WORK REQUIRED ::
Retype each record shown below, leaving every character as it is.

□ □ □ □ □ □ □

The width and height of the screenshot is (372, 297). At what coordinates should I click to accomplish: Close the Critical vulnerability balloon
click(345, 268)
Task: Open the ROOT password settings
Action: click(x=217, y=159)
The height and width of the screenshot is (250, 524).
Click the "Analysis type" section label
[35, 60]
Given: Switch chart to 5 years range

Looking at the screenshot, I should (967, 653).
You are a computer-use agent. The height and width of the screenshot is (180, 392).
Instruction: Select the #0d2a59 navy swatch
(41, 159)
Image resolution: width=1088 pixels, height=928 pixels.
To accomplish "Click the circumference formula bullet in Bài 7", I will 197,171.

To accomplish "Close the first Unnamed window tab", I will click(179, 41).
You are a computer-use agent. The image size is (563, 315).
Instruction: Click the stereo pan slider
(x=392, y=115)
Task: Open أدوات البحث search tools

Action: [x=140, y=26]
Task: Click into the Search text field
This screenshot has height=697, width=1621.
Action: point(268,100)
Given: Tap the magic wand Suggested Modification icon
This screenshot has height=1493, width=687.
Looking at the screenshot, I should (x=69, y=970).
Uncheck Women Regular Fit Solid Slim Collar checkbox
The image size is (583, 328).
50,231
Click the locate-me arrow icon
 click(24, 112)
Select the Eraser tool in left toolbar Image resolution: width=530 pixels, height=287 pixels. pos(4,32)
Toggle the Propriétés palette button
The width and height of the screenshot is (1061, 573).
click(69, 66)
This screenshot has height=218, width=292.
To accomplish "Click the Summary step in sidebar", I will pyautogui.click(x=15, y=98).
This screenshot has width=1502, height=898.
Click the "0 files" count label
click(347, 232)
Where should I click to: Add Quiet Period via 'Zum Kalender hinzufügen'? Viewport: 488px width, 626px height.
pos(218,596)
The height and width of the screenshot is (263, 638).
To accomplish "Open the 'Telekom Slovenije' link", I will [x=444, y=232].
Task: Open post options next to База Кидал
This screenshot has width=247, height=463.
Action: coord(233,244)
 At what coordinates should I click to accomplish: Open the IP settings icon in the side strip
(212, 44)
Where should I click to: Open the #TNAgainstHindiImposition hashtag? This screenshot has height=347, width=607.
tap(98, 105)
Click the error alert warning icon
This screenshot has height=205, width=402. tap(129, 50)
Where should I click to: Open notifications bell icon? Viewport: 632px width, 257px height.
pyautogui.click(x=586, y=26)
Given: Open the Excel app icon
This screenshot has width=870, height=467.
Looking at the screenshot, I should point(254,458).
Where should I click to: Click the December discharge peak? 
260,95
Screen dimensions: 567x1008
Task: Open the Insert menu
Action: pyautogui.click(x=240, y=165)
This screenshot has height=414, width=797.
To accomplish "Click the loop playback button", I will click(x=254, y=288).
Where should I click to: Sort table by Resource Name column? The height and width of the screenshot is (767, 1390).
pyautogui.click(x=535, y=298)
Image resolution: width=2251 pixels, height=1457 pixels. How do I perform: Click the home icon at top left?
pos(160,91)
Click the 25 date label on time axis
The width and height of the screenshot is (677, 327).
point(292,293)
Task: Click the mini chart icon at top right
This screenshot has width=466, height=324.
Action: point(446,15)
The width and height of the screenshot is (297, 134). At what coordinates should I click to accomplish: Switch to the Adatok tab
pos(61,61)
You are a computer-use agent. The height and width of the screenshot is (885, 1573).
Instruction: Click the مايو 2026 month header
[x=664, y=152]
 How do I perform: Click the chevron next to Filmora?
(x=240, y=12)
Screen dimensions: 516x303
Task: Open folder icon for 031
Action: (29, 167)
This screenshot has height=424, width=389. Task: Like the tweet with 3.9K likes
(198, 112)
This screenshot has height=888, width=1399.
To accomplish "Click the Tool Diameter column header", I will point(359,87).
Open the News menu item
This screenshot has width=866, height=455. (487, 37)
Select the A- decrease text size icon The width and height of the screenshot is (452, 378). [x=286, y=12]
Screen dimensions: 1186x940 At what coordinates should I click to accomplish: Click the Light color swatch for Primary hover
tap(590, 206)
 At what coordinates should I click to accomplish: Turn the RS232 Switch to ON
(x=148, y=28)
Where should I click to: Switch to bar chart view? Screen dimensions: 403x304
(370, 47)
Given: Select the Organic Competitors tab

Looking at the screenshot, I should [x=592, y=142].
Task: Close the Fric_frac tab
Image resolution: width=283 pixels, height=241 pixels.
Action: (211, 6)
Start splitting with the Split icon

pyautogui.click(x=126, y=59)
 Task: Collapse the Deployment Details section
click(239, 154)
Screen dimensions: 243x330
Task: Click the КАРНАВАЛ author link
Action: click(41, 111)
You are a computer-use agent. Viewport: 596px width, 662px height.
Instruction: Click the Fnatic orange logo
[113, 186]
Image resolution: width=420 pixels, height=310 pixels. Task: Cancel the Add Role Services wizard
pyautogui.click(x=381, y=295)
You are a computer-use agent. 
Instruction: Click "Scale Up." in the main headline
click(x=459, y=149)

□ □ □ □ □ □ □

SOLUTION FOR THIS EXERCISE ::
The width and height of the screenshot is (372, 297). At what coordinates should I click to accomplish: Close the Critical vulnerability balloon
click(345, 268)
Task: Open the ROOT password settings
Action: click(x=217, y=159)
The height and width of the screenshot is (250, 524).
Click the "Analysis type" section label
[35, 60]
Given: Switch chart to 5 years range

Looking at the screenshot, I should (967, 653).
You are a computer-use agent. The height and width of the screenshot is (180, 392).
Instruction: Select the #0d2a59 navy swatch
(41, 159)
Image resolution: width=1088 pixels, height=928 pixels.
To accomplish "Click the circumference formula bullet in Bài 7", I will 197,171.

To accomplish "Close the first Unnamed window tab", I will click(179, 41).
You are a computer-use agent. The image size is (563, 315).
Instruction: Click the stereo pan slider
(x=392, y=115)
Task: Open أدوات البحث search tools

Action: [x=140, y=26]
Task: Click into the Search text field
This screenshot has height=697, width=1621.
Action: point(268,100)
Given: Tap the magic wand Suggested Modification icon
This screenshot has height=1493, width=687.
Looking at the screenshot, I should (x=69, y=970).
Uncheck Women Regular Fit Solid Slim Collar checkbox
The image size is (583, 328).
50,231
Click the locate-me arrow icon
 click(24, 112)
Select the Eraser tool in left toolbar Image resolution: width=530 pixels, height=287 pixels. pos(4,32)
Toggle the Propriétés palette button
The width and height of the screenshot is (1061, 573).
click(69, 66)
This screenshot has height=218, width=292.
To accomplish "Click the Summary step in sidebar", I will pyautogui.click(x=15, y=98).
This screenshot has width=1502, height=898.
Click the "0 files" count label
click(347, 232)
Where should I click to: Add Quiet Period via 'Zum Kalender hinzufügen'? Viewport: 488px width, 626px height.
pos(218,596)
The height and width of the screenshot is (263, 638).
To accomplish "Open the 'Telekom Slovenije' link", I will [x=444, y=232].
Task: Open post options next to База Кидал
This screenshot has width=247, height=463.
Action: coord(233,244)
 At what coordinates should I click to accomplish: Open the IP settings icon in the side strip
(212, 44)
Where should I click to: Open the #TNAgainstHindiImposition hashtag? This screenshot has height=347, width=607.
tap(98, 105)
Click the error alert warning icon
This screenshot has height=205, width=402. tap(129, 50)
Where should I click to: Open notifications bell icon? Viewport: 632px width, 257px height.
pyautogui.click(x=586, y=26)
Given: Open the Excel app icon
This screenshot has width=870, height=467.
Looking at the screenshot, I should point(254,458).
Where should I click to: Click the December discharge peak? 
260,95
Screen dimensions: 567x1008
Task: Open the Insert menu
Action: pyautogui.click(x=240, y=165)
This screenshot has height=414, width=797.
To accomplish "Click the loop playback button", I will click(x=254, y=288).
Where should I click to: Sort table by Resource Name column? The height and width of the screenshot is (767, 1390).
pyautogui.click(x=535, y=298)
Image resolution: width=2251 pixels, height=1457 pixels. How do I perform: Click the home icon at top left?
pos(160,91)
Click the 25 date label on time axis
The width and height of the screenshot is (677, 327).
point(292,293)
Task: Click the mini chart icon at top right
This screenshot has width=466, height=324.
Action: point(446,15)
The width and height of the screenshot is (297, 134). At what coordinates should I click to accomplish: Switch to the Adatok tab
pos(61,61)
You are a computer-use agent. The height and width of the screenshot is (885, 1573).
Instruction: Click the مايو 2026 month header
[x=664, y=152]
 How do I perform: Click the chevron next to Filmora?
(x=240, y=12)
Screen dimensions: 516x303
Task: Open folder icon for 031
Action: (29, 167)
This screenshot has height=424, width=389. Task: Like the tweet with 3.9K likes
(198, 112)
This screenshot has height=888, width=1399.
To accomplish "Click the Tool Diameter column header", I will point(359,87).
Open the News menu item
This screenshot has width=866, height=455. (487, 37)
Select the A- decrease text size icon The width and height of the screenshot is (452, 378). [x=286, y=12]
Screen dimensions: 1186x940 At what coordinates should I click to accomplish: Click the Light color swatch for Primary hover
tap(590, 206)
 At what coordinates should I click to accomplish: Turn the RS232 Switch to ON
(x=148, y=28)
Where should I click to: Switch to bar chart view? Screen dimensions: 403x304
(370, 47)
Given: Select the Organic Competitors tab

Looking at the screenshot, I should [x=592, y=142].
Task: Close the Fric_frac tab
Image resolution: width=283 pixels, height=241 pixels.
Action: (211, 6)
Start splitting with the Split icon

pyautogui.click(x=126, y=59)
 Task: Collapse the Deployment Details section
click(239, 154)
Screen dimensions: 243x330
Task: Click the КАРНАВАЛ author link
Action: click(41, 111)
You are a computer-use agent. Viewport: 596px width, 662px height.
Instruction: Click the Fnatic orange logo
[113, 186]
Image resolution: width=420 pixels, height=310 pixels. Task: Cancel the Add Role Services wizard
pyautogui.click(x=381, y=295)
You are a computer-use agent. 
Instruction: Click "Scale Up." in the main headline
click(x=459, y=149)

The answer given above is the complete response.